Is it just me, or is the shell script implementation broken? --Psud 08:21, 26 May 2008 (UTC)
- Actually, please refer to my comments on the main page discussion. --Psud 12:41, 26 May 2008 (UTC)
- I've rewritten the script to incorporate some earlier suggestions I made (they were left on the main page's talk page when the implementations were moved) about portability (you seem to have been bitten by the slicing issue I was worried about). However, you will need to have dc installed no matter what.
- Perhaps all the implementation discussion in Talk:Main_Page and its archives should be moved here? I don't even have an account, so I'll leave it to someone who knows what they're doing. --Decklin
Shell version bugs
While it runs on sh, ksh, and bash now, it still doesn't work on OpenBSD. If GNU date (which has the -d option) is not detected, I assume FreeBSD's -v is available; OpenBSD doesn't appear to have a comparable feature. Could someone test on OS X? No idea what's there (pretty sure they ship with wget, though).

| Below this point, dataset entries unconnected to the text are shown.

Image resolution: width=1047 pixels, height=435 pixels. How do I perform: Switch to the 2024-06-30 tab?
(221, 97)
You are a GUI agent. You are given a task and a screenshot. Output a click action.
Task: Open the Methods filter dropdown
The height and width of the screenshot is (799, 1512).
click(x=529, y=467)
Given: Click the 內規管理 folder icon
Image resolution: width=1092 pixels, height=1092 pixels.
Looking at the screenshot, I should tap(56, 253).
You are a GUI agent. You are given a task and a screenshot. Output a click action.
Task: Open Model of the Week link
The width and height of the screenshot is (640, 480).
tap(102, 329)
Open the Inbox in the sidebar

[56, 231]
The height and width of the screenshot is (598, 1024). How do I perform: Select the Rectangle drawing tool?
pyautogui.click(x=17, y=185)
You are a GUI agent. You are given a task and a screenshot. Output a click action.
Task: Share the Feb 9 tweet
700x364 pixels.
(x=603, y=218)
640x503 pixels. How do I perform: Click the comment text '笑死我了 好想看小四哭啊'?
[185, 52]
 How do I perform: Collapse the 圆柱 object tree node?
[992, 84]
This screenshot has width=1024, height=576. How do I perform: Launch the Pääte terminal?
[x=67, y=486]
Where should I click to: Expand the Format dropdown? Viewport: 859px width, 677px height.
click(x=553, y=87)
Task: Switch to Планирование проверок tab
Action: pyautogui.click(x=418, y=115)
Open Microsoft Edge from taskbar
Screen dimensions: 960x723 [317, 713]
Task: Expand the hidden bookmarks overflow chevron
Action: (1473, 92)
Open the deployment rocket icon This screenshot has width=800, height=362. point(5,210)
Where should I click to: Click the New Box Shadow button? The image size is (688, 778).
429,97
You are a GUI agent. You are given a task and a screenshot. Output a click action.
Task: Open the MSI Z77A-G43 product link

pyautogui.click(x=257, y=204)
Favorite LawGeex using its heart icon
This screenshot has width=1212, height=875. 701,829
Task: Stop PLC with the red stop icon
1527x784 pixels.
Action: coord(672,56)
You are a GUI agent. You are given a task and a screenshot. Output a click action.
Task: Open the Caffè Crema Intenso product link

Super brownie points if you can make it fallback to wget *or* fetch in one line so I can delete that stupid usage warning and have it run on FreeBSD out of the box. --Decklin
Atom feed 30W-compliance
I just added the atom feed and it seems to be 30W-compliant
- After some thought, I suppose it would be somewhat compliant. However, in some cases it's too compliant, or compliant in the wrong ways. After 00:00 local time, it automatically switches to the next day, but keeps the old Dow value and rehashes. East of 30W that behavior is desired, since you want to use the previous day's Dow anyway. West of 30W, however, it means we get an "intermediate" hash that's invalid for us. This much has always been a problem with the implementation. Then, sometime after 09:30 ET (I don't know precisely when), it detects the new Dow value and updates the hash... but it does it both west of 30W where it is needed, and east of 30W where it is undesired. In that case, you would get some other "intermediate" using the current Dow with the current day, which isn't what you want. That's a new problem the 30W Rule created.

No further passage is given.